While the proposed rule is an attack on immigrants, DREDF recognizes it is also a part of ongoing attacks on people with disabilities, whether they are citizens or not. When the U.S. passed laws such as the Americans with Disabilities Act of 1990, it refuted centuries of harmful stereotypes about the worth, contributions, and future potential of people with disabilities. Attempts to dismantle the Medicaid program, ongoing sabatoge of the Affordable Care Act and its crucial protection of private coverage for people with pre-existing conditions, and approval of Medicaid conditioned on work requirements all threaten the healthcare people with disabilities need to maintain their health and live productive independent lives in the community.

The Trump administration seeks to superimpose a convenient fictional division between “truly disabled’ individuals who cannot work and are deserving of welfare, and everyone else who enjoys perfect health and should be denied public programs. However, real life is not that neat. Real life has plenty of people with chronic conditions, episodic disabilities, and acquired disabilities who can and do work when they can, but need access to healthcare to remain productive.

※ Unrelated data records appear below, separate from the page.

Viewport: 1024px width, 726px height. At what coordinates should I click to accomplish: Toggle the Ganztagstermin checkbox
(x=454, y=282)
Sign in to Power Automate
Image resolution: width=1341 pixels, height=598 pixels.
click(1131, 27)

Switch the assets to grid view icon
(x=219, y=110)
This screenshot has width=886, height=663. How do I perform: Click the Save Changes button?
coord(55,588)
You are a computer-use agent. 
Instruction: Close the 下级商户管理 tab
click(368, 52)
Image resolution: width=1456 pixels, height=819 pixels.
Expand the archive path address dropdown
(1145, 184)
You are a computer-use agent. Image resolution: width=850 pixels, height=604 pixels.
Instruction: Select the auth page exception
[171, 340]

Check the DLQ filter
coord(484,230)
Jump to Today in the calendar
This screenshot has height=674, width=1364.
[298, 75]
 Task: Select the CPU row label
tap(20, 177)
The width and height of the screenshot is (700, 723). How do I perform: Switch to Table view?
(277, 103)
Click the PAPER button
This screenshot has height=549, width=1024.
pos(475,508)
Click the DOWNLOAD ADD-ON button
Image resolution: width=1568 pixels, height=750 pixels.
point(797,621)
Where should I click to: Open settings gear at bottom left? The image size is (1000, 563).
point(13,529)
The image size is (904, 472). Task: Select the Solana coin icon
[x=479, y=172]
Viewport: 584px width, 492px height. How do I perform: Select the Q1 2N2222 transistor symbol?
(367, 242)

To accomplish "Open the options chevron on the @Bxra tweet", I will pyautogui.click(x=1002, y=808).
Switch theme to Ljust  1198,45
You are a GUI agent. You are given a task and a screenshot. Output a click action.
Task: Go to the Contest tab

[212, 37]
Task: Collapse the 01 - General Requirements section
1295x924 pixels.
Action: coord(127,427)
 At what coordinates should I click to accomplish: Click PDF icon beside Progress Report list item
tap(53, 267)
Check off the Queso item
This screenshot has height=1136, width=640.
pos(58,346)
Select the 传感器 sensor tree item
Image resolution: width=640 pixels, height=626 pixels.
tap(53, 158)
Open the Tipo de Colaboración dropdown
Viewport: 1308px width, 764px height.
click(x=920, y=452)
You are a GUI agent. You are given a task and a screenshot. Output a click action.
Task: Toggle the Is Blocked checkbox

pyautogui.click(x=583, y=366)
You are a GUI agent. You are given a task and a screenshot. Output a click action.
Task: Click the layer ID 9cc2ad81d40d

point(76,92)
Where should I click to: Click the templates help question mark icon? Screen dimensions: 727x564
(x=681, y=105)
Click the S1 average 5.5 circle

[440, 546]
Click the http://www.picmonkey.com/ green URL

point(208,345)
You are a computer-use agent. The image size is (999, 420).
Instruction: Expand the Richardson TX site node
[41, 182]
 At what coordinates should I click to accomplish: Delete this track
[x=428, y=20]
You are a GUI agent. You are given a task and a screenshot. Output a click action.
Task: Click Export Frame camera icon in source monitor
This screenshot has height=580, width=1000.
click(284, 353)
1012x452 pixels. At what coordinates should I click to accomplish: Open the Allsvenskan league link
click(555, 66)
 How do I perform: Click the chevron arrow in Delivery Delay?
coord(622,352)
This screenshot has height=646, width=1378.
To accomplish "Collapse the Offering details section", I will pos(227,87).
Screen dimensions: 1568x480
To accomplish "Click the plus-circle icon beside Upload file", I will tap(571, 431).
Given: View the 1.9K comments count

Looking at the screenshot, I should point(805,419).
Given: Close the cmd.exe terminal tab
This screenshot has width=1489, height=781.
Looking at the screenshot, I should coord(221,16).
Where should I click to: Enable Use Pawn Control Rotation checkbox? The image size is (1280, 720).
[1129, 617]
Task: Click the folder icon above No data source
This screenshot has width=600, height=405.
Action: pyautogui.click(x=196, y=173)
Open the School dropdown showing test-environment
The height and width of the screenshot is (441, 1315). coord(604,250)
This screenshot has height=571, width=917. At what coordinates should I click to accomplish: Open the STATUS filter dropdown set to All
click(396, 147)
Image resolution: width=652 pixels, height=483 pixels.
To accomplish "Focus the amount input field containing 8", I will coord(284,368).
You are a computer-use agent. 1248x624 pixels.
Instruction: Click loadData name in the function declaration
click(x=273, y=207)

Real life has people with significant disabilities who succeed in school, build careers, raise beautiful families, and contribute to America’s social, cultural, political, and economic life, and who also may, but not necessarily, need temporary assistance in terms of housing, food, healthcare benefits, or social security.

It should not be surprising that this administration seeks to extend the dualistic way it treats Americans with disabilities, and non-citizens, by attempting to assess one’s worth based on income, and linking the future potential of every immigrant to how much money they make. It also sets an impossible expectation: that those immigrants deemed acceptable will never get in an accident, need help with housing, food or healthcare, and never acquire a disability or have a child with a disability.

It is telling that DHS actually forecasts multiple negative health outcomes arising from this rule becoming law: reduced health outcomes for pregnant women, infants and children, increased use of emergency room care as preventive care and chronic care is delayed, lowered vaccination and a resulting increase in communicable diseases across the U.S. population, income and housing instability, less educational attainment, and safety net providers uncompensated for care.  DHS apparently sees these outcomes as necessary costs for achieving “self-sufficiency” among immigrants.  What DHS never explains is that even as they wave the flag of self-sufficiency with one hand, they are swiftly grabbing back the tools for achieving it with the other hand.

DHS must receive public comments on its proposed public charge rule until December 10. DREDF will be submitting a letter on how the rule is based on stereotypes and unfairly impacts people and families living with disabilities, both those immigrants who have already contributed for years to this country, as well as those who seek to hone their talents and abilities on the U.S.’s level playing field for people with disabilities. Please join us in telling your story and making your voice heard.